= TASK STATEMENT =
Answer these questions from the video-matching guide, one per line:
1. What cost range does the guide give for the optimized batch approach with 100 adaptations?
2. In the pre-filter code, what range of aspect values is treated as a 1:1 video?
3. What capability is lost when the tool runs without AI Vision?

= SOURCE TEXT =
If you have masters in all aspect ratios, perceptual hashing will match them for free:

# Add 16:9 master
python cli.py add-master master_16x9.mp4

# Add 1:1 master (same content, cropped)
python cli.py add-master master_1x1.mp4

# Add 9:16 master (same content, cropped)
python cli.py add-master master_9x16.mp4

Now adaptations will match without AI Vision!

2. Pre-Filter by Aspect Ratio

Before matching, check aspect ratios:

from video_matcher.fingerprinter import VideoFingerprinter

fp = VideoFingerprinter()
info = fp.get_video_info("adaptation.mp4")
width, height = info['width'], info['height']
aspect = width / height

if aspect > 1.5:
    print("16:9 video - match against 16:9 masters only")
elif 0.9 < aspect < 1.1:
    print("1:1 video - match against 1:1 masters only")
else:
    print("9:16 video - match against 9:16 masters only")

3. Batch Strategically

AI Vision costs scale with comparisons. For 100 adaptations:

Expensive ($150-250):

# All adaptations against all masters
python cli.py batch-match adaptations/  # 100 × 50 masters = 5000 AI calls

Optimized ($5-10):

# First, quickly check which adaptations need AI Vision
# Then only run AI Vision on those that failed

Disable AI Vision

To completely disable AI Vision:

Option 1: Remove API Key

# In .env file, comment out or delete:
# OPENAI_API_KEY=sk-...

Option 2: Empty Value

# In .env file:
OPENAI_API_KEY=

Option 3: Don't Create .env File

Just don't create .env - AI Vision won't work without it.

The tool works perfectly fine without AI Vision - you just won't get cross-aspect matching.

Examples

Example 1: Instagram 1:1 from 16:9 Master

$ python cli.py match instagram_1x1_post.mp4

Analyzing adaptation: instagram_1x1_post.mp4
Comparing against 47 master(s)...

= GIVEN RECORDS =
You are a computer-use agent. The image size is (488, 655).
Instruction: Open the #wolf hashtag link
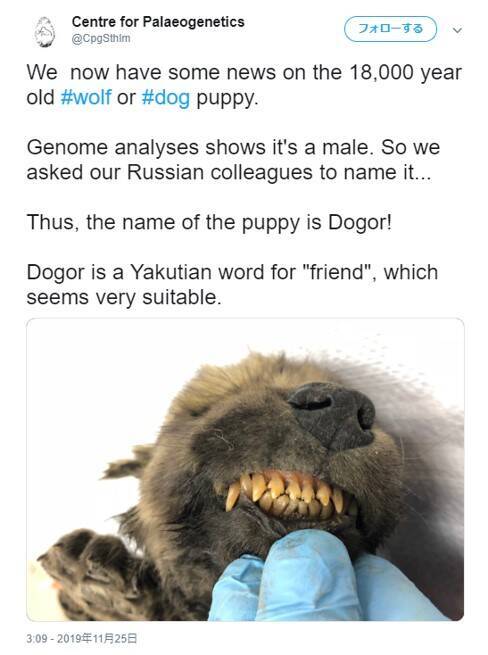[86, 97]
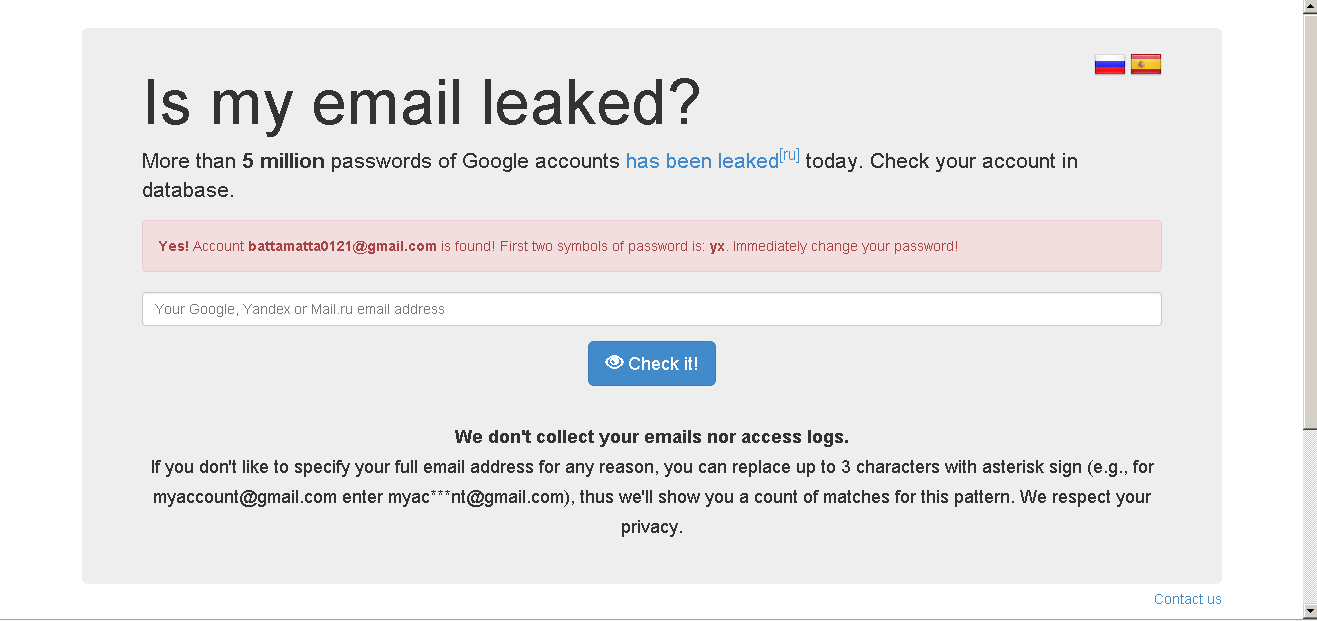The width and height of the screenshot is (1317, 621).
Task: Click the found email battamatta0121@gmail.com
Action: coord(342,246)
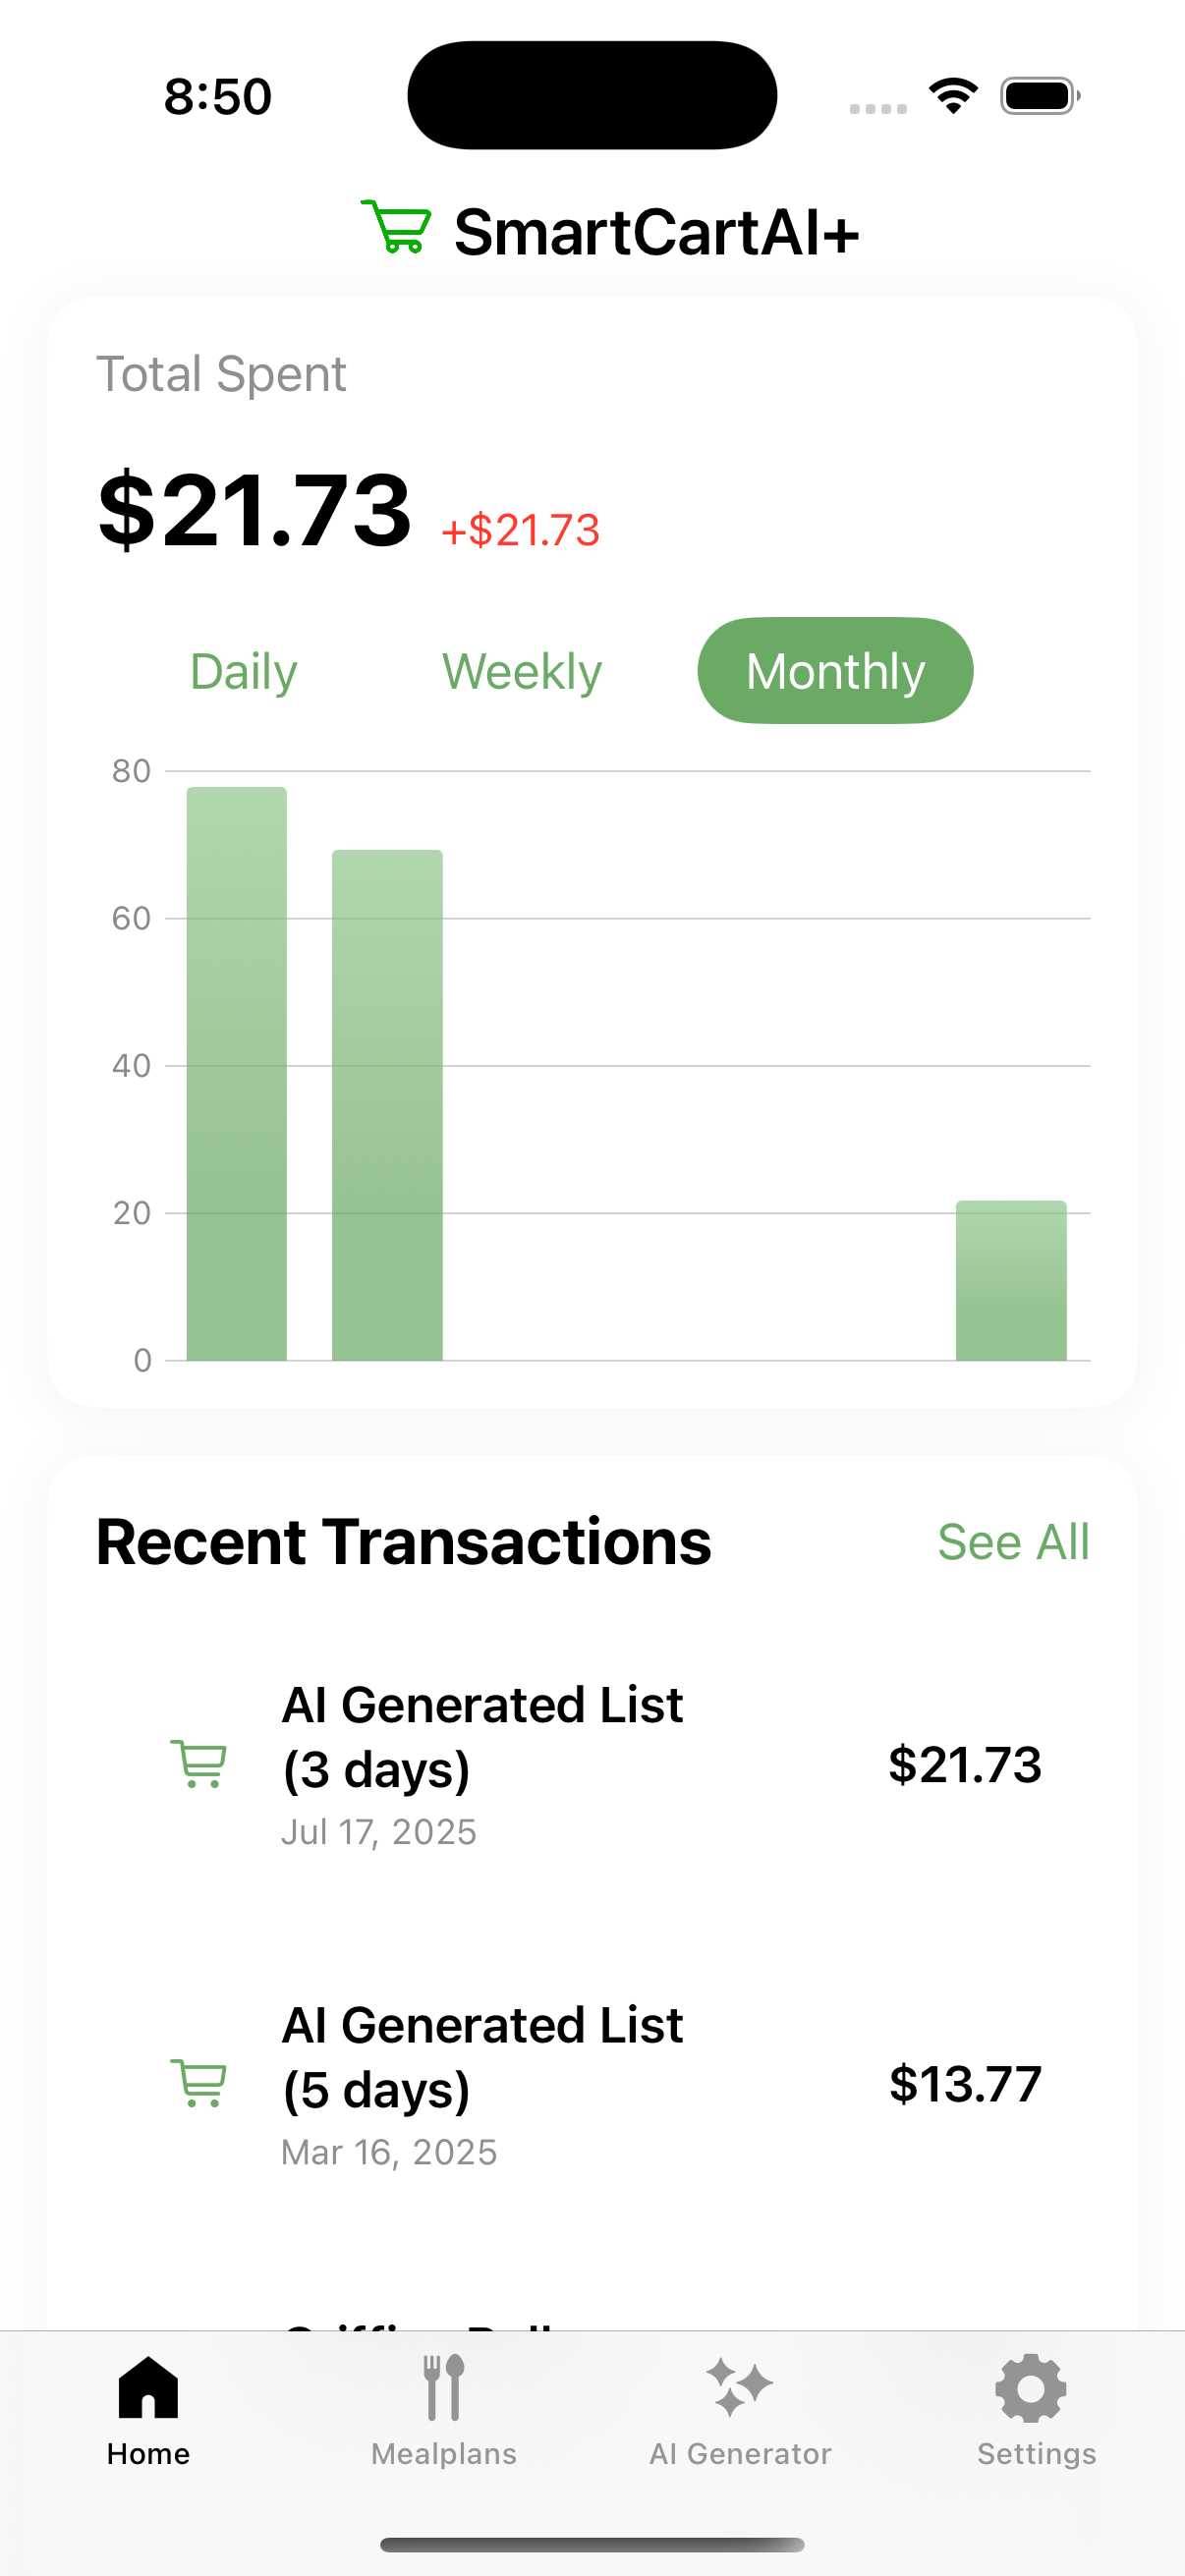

= SOLUTION TO THE PROBLEM =
1. $5-10
2. Greater than 0.9 and less than 1.1
3. Cross-aspect matching